SET TASK:
Reproduce verbatim the stretch of the items below from the line containing "Given: Switch to the Visibility tab" through the end of the items, omitting the pictures.

[Start RECORDS SHOWN]

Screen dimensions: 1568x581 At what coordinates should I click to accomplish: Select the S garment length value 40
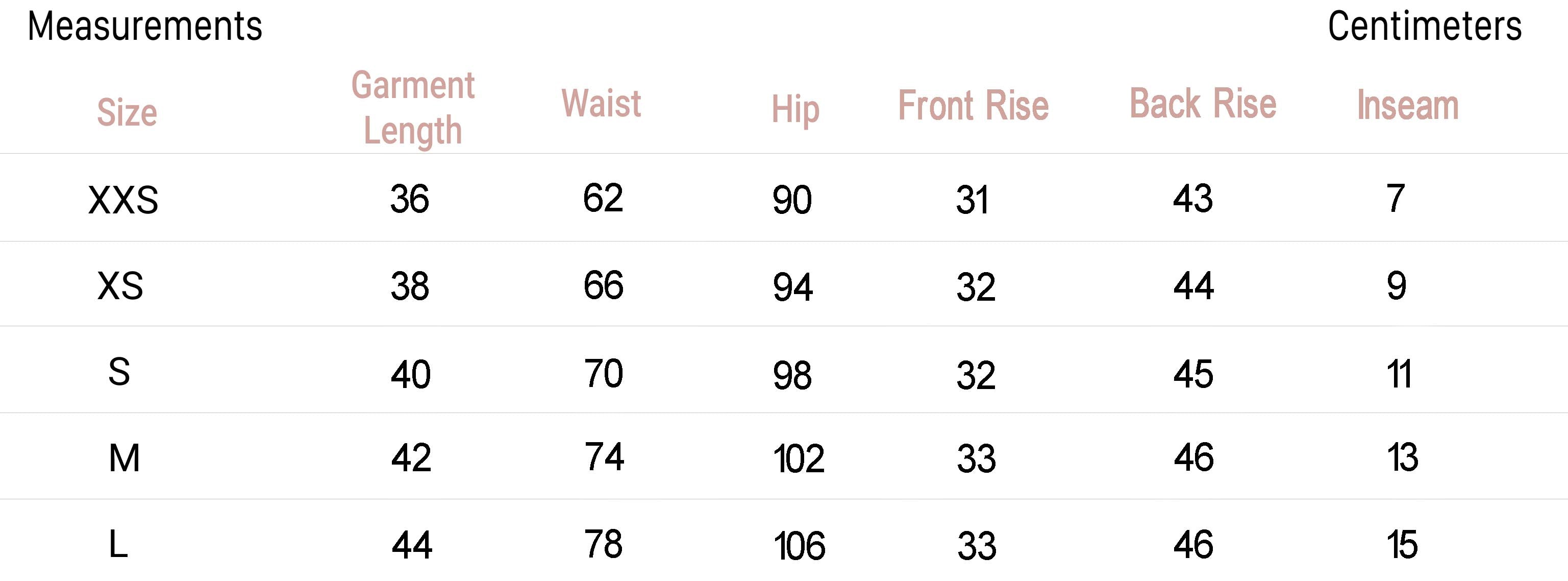(411, 374)
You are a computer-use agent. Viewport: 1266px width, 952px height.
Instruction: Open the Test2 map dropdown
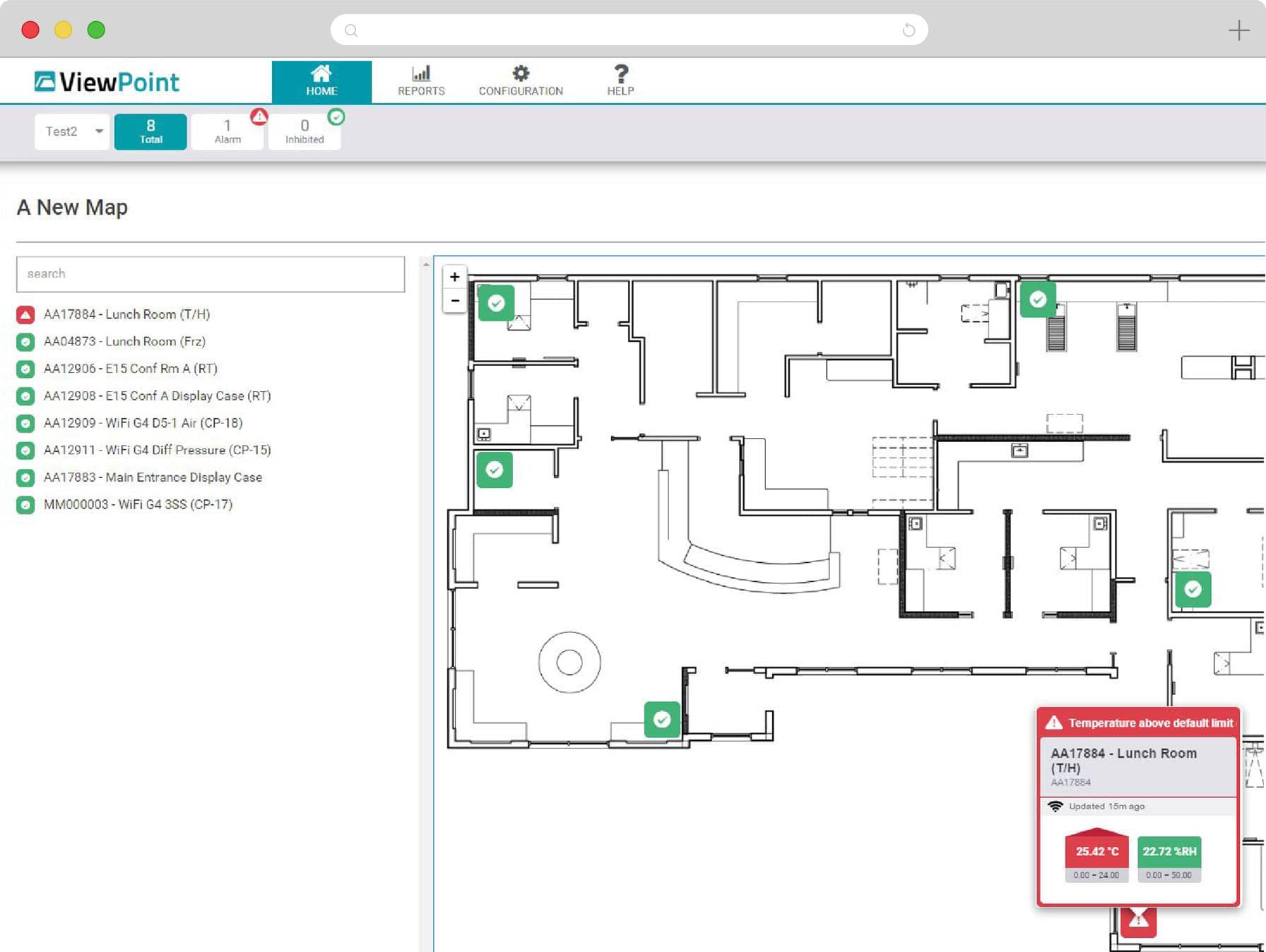(71, 131)
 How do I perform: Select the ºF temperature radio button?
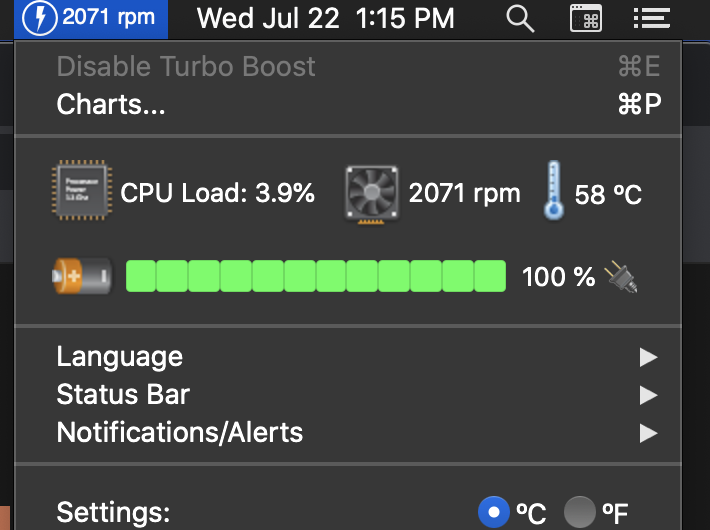(x=579, y=513)
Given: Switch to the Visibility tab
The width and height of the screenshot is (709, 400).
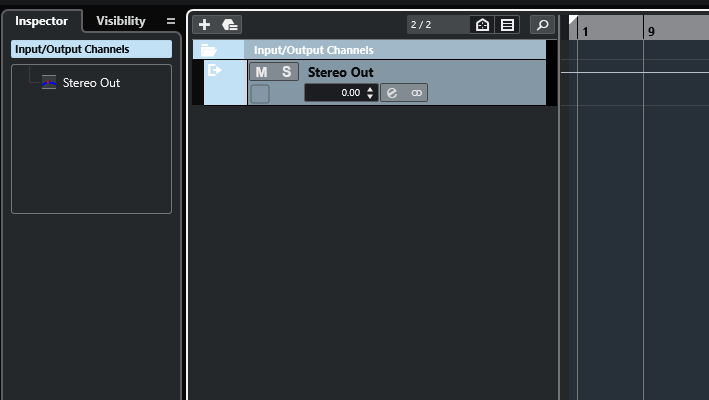Looking at the screenshot, I should click(x=121, y=21).
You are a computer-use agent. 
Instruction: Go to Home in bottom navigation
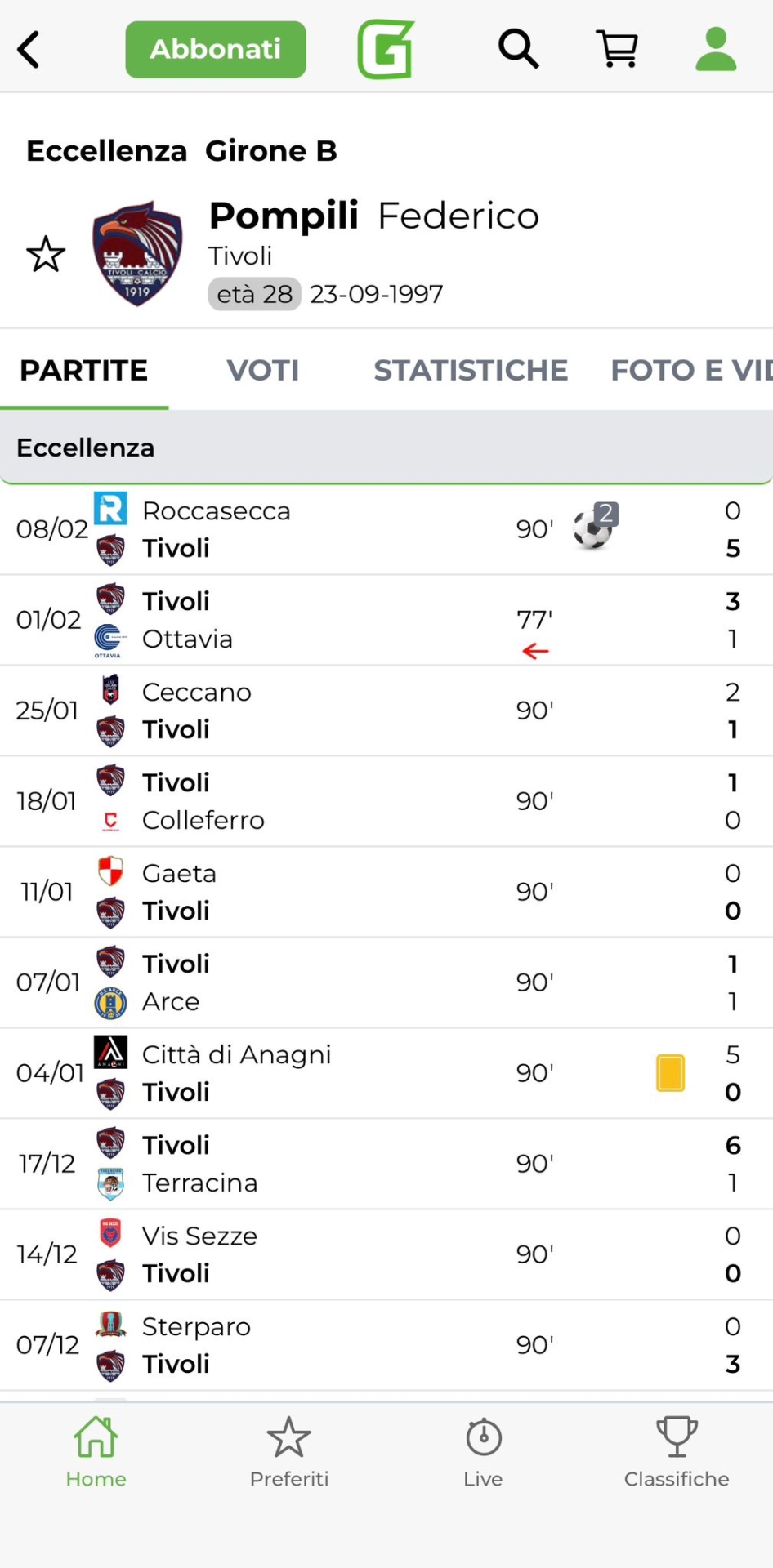(96, 1454)
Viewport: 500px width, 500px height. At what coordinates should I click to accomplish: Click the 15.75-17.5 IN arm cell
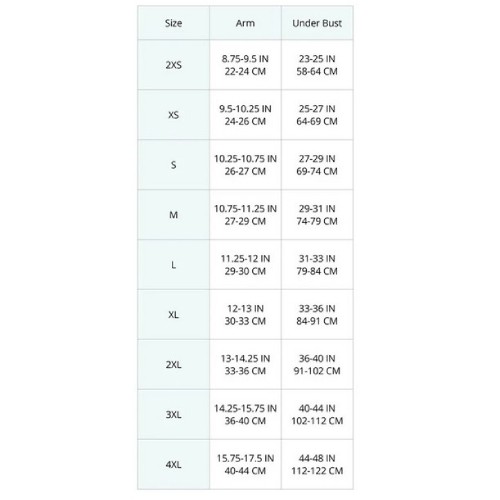coord(245,464)
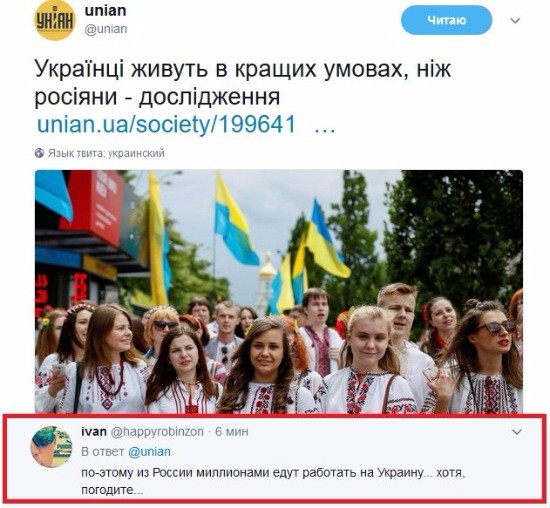Click the reply text about Russia and Ukraine
The height and width of the screenshot is (508, 550).
[273, 481]
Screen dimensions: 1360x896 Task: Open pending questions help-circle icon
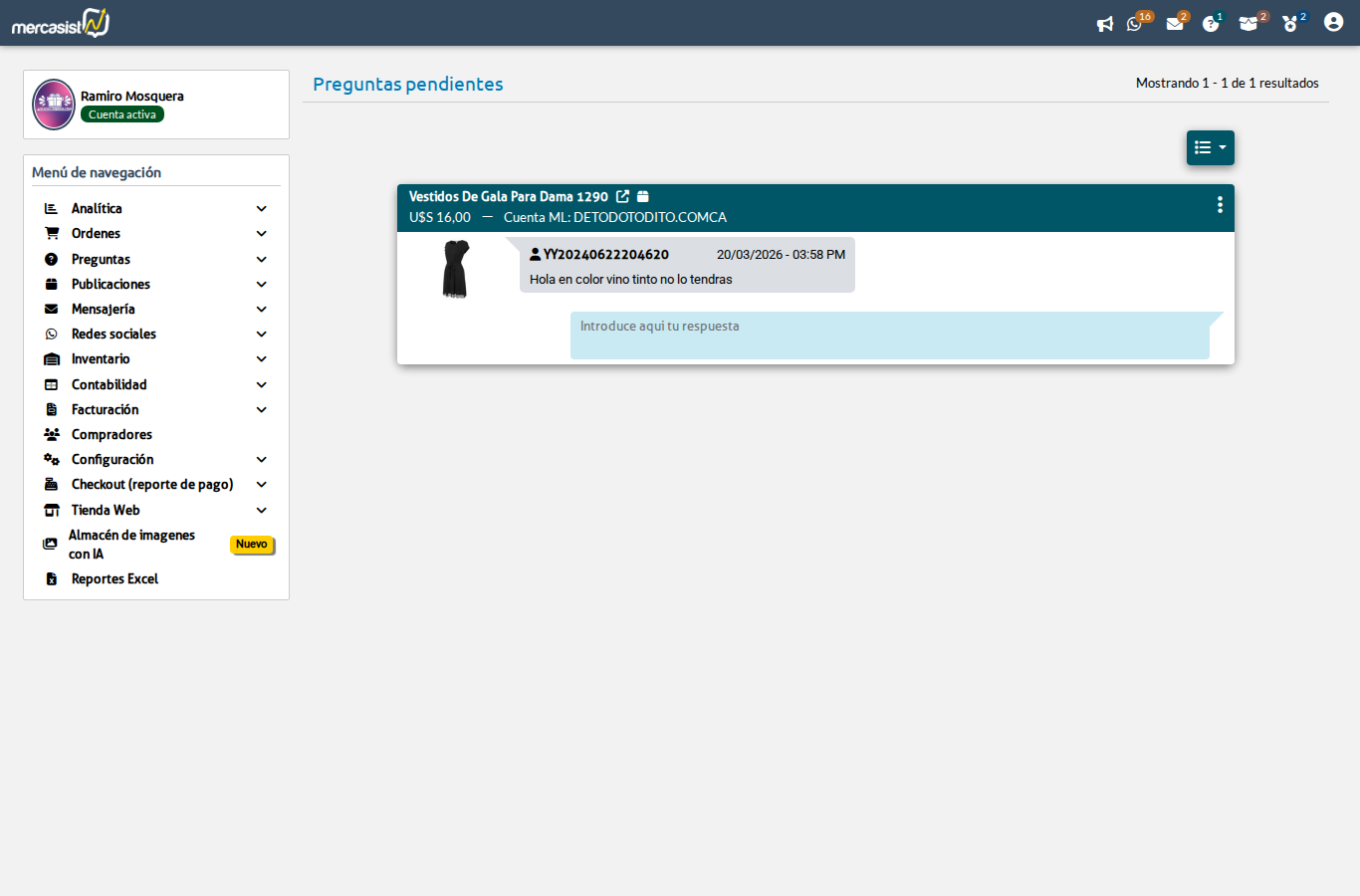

[End RECORDS SHOWN]

ANSWER FOR THIS EXERCISE:
Given: Switch to the Visibility tab
The width and height of the screenshot is (709, 400).
Looking at the screenshot, I should click(x=121, y=21).
You are a computer-use agent. 
Instruction: Go to Home in bottom navigation
(96, 1454)
Viewport: 500px width, 500px height. At what coordinates should I click to accomplish: Click the 15.75-17.5 IN arm cell
coord(245,464)
Click the reply text about Russia and Ukraine
The height and width of the screenshot is (508, 550).
[273, 481]
Screen dimensions: 1360x896 Task: Open pending questions help-circle icon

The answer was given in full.